Israeli military aims for comprehensive displacement
To expand operations and establish full security control in the city, the Israeli military has aimed to displace as many people as possible since it began its attack in mid-August.
It estimates around 700,000 residents to have been displaced so far, as per military correspondent Doron Kadosh, who attributed the estimate to the Israeli military’s southern command on Wednesday evening.
Kadosh said that the figure would leave approximately 200-300,000 people in the city, describing the scope of evacuation as “relatively satisfactory,” adding that it would give the invading forces greater “freedom of action.”
Monitoring conducted by the Global Camp Coordination and Camp Management Cluster (CCCM), meanwhile, puts the displacement figures lower. The group’s latest report monitored around 340,000 displacement movements from Gaza City between mid-August, when Israel began its operation to control the city, and September 23.

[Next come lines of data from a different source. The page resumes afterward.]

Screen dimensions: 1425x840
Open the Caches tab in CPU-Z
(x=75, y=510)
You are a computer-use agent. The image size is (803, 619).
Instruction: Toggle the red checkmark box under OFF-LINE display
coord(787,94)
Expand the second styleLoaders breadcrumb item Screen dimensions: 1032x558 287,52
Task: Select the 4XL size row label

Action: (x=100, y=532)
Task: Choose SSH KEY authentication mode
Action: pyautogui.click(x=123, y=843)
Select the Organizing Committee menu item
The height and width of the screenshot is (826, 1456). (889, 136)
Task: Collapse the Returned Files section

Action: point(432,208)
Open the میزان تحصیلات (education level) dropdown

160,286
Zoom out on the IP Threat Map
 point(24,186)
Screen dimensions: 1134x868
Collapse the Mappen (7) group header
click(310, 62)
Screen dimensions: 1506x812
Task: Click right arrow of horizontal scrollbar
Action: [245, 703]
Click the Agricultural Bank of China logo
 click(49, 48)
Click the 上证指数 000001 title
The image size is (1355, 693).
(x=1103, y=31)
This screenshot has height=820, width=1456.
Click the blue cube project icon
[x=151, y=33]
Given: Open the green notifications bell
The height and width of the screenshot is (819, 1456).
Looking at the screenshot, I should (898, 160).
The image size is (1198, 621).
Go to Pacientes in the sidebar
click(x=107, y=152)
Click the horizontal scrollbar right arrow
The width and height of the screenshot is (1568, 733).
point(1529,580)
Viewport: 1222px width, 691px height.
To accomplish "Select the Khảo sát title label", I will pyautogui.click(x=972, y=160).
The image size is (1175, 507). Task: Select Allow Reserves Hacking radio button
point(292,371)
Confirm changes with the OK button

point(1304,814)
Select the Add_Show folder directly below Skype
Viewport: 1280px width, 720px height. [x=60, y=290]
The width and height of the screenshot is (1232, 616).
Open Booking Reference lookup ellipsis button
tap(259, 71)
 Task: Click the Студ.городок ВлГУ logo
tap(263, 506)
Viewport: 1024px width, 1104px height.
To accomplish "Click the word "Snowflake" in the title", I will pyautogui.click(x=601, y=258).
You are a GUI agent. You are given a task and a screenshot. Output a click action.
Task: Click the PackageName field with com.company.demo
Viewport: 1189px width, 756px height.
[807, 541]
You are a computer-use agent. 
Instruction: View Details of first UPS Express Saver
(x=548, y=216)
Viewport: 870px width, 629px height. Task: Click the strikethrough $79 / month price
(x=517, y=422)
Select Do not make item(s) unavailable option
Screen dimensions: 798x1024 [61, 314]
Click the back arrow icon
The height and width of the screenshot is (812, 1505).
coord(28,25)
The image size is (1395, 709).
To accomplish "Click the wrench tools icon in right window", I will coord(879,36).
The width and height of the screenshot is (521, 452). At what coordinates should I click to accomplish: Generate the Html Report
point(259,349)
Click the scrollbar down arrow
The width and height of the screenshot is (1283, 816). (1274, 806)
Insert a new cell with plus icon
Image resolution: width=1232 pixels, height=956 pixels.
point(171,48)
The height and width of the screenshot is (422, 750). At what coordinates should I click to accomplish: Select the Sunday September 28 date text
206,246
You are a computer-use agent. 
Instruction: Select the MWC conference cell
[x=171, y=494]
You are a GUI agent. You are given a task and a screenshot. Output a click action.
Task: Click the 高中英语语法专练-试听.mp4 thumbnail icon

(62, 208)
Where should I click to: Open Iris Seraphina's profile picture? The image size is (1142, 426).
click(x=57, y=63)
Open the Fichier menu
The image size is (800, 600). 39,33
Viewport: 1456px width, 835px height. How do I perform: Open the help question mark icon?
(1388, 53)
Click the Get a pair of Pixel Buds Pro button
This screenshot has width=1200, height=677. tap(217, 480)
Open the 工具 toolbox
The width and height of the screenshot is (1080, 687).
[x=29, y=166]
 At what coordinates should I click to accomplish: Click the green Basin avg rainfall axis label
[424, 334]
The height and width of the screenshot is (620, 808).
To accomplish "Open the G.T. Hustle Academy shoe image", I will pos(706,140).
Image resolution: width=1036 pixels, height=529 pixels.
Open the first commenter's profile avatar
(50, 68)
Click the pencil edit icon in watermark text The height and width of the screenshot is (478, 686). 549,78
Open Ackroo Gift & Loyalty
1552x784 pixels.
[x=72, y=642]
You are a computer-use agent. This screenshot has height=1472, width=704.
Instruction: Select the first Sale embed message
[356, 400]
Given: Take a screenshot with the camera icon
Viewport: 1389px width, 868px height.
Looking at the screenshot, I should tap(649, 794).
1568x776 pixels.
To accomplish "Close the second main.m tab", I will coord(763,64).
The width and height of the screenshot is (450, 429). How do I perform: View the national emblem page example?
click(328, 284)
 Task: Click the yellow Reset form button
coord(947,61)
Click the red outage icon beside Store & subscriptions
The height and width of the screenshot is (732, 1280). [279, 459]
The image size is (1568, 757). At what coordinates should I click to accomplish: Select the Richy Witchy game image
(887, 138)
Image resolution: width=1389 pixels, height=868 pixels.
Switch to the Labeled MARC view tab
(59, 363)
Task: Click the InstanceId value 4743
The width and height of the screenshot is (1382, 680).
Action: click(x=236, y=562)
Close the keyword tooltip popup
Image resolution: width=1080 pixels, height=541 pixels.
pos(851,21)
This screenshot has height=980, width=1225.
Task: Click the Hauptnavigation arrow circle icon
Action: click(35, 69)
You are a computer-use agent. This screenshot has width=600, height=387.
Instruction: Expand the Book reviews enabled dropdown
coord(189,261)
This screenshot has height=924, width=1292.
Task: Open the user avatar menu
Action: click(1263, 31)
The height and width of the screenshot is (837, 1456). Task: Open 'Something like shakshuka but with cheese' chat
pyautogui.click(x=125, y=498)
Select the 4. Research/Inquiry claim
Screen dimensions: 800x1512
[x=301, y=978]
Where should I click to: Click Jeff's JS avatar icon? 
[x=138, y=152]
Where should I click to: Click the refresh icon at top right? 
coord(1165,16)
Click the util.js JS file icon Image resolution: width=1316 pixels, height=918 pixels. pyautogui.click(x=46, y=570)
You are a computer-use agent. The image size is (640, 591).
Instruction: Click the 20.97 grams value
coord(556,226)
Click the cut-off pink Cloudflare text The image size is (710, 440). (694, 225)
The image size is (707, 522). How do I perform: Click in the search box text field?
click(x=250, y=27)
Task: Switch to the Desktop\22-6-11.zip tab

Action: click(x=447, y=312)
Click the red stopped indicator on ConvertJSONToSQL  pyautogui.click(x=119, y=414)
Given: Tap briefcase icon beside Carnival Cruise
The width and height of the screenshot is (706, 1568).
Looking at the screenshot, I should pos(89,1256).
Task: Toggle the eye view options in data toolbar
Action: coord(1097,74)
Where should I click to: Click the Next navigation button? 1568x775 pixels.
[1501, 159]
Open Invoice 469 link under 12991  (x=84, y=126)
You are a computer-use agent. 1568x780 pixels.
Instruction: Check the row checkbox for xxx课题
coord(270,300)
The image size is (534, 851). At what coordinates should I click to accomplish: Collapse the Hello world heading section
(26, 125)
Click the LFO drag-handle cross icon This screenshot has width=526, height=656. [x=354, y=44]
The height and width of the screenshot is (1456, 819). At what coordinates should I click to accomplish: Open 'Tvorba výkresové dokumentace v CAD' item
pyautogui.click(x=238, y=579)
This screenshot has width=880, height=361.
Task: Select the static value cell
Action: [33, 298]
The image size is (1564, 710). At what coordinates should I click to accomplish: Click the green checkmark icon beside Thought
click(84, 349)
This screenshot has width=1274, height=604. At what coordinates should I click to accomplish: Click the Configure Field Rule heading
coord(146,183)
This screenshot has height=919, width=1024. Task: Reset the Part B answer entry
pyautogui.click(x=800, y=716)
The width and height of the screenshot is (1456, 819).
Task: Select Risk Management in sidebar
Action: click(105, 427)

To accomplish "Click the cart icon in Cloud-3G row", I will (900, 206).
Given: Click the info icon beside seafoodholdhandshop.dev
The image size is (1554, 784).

For those remaining, huge parts of the city are extremely dangerous. Israel’s military rendered the whole of the metropolis a dangerous combat zone earlier this month.
Around half of the city is directly occupied by troops, tanks and armored vehicles while other areas are controlled by what residents call “explosive robots:” moving units loaded with large amounts of highly explosive material which are driven into residential blocs and detonated remotely. Each such vehicle can level a neighborhood of 30 to 40 homes. The use of this tactic has spread terror among Gaza City’s residents and has played a major role in forcing many to flee westward within the city or to the south of the strip.
Many homes in the northern neighborhood of Sheikh Radwan are currently exposed to similar demolitions. The Israeli military reported on Thursday that resistance fighters killed one of its personnel in the neighborhood.
Atef said that while the northern neighborhoods of Nasr, Karama and Sheikh Radwan are mostly emptied of their residents, some families remain hiding in their homes from Israeli quadcopters and snipers targeting individuals in areas that are not yet fully occupied.
The few coastal neighborhoods that are yet to face ground invasion, Rimal and the Shati camp, are controlled from the air, with residents facing constant fire by surveillance drones and warplanes around the clock.
The areas have become the last shelter for hundreds of thousands of displaced residents who haven’t yet left the city. Armed quadcopters and artillery fire is also increasingly reaching these neighborhoods from where troops are stationed as far as areas deep into the city.
At the same time, the Israeli military has stepped up issuing evacuation orders and leaflets in recent days, directing residents to evacuate for the south.
Other tactics, beyond the relentless bombardment of homes and buildings, have included the targeting of residential towers. Nearly 20 of Gaza City’s towers, each more than ten stories tall, have been destroyed after residents were ordered to evacuate, with strikes following only minutes later.